--- START PROVIDED RECORDS ---

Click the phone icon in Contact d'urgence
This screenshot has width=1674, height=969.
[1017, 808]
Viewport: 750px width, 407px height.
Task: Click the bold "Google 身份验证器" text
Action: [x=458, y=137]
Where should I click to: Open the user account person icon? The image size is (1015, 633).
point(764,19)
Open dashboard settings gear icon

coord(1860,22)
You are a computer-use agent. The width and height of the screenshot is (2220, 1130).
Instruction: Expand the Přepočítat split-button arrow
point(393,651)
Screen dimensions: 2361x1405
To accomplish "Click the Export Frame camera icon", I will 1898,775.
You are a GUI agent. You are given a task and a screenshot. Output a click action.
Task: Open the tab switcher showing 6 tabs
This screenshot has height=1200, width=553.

--- END PROVIDED RECORDS ---

--- GIVEN REQUEST ---
Please return all the records above, reproducing every line without a single change.

--- RESULT FOR THIS TASK ---
Click the phone icon in Contact d'urgence
This screenshot has width=1674, height=969.
[1017, 808]
Viewport: 750px width, 407px height.
Task: Click the bold "Google 身份验证器" text
Action: [x=458, y=137]
Where should I click to: Open the user account person icon? The image size is (1015, 633).
point(764,19)
Open dashboard settings gear icon

coord(1860,22)
You are a computer-use agent. The width and height of the screenshot is (2220, 1130).
Instruction: Expand the Přepočítat split-button arrow
point(393,651)
Screen dimensions: 2361x1405
To accomplish "Click the Export Frame camera icon", I will 1898,775.
You are a GUI agent. You are given a task and a screenshot. Output a click action.
Task: Open the tab switcher showing 6 tabs
This screenshot has height=1200, width=553.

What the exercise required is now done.